Gli episodi, spiegano i portavoce di Varese Possibile, hanno visto «esponenti di movimenti e gruppi musicali di estrema destra che inneggiano apertamente al nazismo e alla violenza» trovare accoglienza negli spazi della Pro Loco cittadina per un concerto e un’assemblea. Secondo il comunicato, queste iniziative non sono state accettabili: «Gli spazi cittadini devono rimanere espressione dei valori repubblicani, intrinsecamente antifascisti e antinazisti».

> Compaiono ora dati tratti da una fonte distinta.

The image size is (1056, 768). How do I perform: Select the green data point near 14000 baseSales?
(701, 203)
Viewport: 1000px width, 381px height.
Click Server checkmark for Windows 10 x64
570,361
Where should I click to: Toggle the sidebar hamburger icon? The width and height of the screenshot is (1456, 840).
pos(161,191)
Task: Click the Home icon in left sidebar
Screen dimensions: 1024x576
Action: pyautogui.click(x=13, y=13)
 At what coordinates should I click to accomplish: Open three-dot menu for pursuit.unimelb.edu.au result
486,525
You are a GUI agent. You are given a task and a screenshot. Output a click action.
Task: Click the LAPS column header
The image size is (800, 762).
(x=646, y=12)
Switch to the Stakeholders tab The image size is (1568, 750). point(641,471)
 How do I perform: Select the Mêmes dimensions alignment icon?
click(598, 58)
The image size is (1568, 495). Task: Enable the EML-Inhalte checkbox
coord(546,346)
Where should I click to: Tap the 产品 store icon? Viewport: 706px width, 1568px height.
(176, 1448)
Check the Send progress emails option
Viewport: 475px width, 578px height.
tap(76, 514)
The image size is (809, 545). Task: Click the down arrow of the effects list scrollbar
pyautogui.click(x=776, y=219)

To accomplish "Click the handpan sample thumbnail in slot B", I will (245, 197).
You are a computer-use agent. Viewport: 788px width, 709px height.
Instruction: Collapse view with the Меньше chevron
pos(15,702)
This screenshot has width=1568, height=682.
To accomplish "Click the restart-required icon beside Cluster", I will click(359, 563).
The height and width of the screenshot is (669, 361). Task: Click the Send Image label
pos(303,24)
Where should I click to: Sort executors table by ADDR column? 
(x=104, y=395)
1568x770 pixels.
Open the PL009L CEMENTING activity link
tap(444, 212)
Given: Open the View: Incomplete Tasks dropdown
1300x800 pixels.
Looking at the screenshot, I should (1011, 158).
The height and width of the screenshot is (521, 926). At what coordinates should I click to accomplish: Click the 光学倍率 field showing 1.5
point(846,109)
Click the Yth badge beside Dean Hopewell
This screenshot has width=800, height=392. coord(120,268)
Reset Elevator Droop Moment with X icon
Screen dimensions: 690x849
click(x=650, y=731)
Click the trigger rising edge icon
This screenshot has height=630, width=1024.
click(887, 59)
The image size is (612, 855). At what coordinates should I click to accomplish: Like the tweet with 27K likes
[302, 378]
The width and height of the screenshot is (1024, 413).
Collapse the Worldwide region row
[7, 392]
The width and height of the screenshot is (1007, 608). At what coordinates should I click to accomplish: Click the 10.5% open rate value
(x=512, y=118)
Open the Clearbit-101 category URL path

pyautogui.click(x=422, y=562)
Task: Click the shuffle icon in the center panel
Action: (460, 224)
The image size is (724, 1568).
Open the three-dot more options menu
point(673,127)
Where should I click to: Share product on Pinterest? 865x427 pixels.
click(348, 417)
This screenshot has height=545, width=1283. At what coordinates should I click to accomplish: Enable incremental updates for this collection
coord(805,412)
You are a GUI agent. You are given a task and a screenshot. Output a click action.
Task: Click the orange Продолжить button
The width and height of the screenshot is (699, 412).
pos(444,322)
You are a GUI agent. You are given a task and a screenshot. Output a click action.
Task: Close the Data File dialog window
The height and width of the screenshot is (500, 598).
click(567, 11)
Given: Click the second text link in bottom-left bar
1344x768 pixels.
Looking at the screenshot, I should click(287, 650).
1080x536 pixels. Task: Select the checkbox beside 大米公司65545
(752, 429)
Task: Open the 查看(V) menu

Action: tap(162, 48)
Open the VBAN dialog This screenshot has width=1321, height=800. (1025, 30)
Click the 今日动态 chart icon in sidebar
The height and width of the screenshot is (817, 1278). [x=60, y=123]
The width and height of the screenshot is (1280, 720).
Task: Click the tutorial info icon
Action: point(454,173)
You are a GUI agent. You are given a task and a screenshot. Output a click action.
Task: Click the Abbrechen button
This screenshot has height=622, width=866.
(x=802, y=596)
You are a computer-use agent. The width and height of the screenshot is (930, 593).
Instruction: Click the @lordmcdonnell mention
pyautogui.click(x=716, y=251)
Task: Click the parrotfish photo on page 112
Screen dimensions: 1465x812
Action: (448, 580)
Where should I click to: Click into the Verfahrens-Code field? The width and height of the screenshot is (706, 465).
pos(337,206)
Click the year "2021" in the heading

Varese Possibile sottolinea come, insieme ad altre associazioni della zona, «abbiamo denunciato l’accaduto, a sottolineare che la provincia di Varese non resta in silenzio di fronte a manifestazioni d’odio e di razzismo, e abbiamo sostenuto le forze locali di Lonate Pozzolo nel ribadire che gli spazi cittadini devono rimanere espressione dei valori repubblicani, intrinsecamente antifascisti e antinazisti».
La gravità dei fatti, spiegano i portavoce Milena Berteotti e Sofia Mason, e Walter Girardi del Comitato Scientifico Nazionale Possibile, «non permette di limitarsi ai livelli locali». Per questo, il movimento si è unito all’onorevole Marco Grimaldi nell’interrogazione parlamentare presentata il 9 gennaio al Ministro Piantedosi, «per chiedere che vengano prese misure affinché soggetti pregiudicati e realtà che vanno contro i principi democratici della nostra Costituzione antifascista non possano più trovare spazio in luoghi dedicati alla promozione di un territorio che ha partecipato con orgoglio alla Resistenza».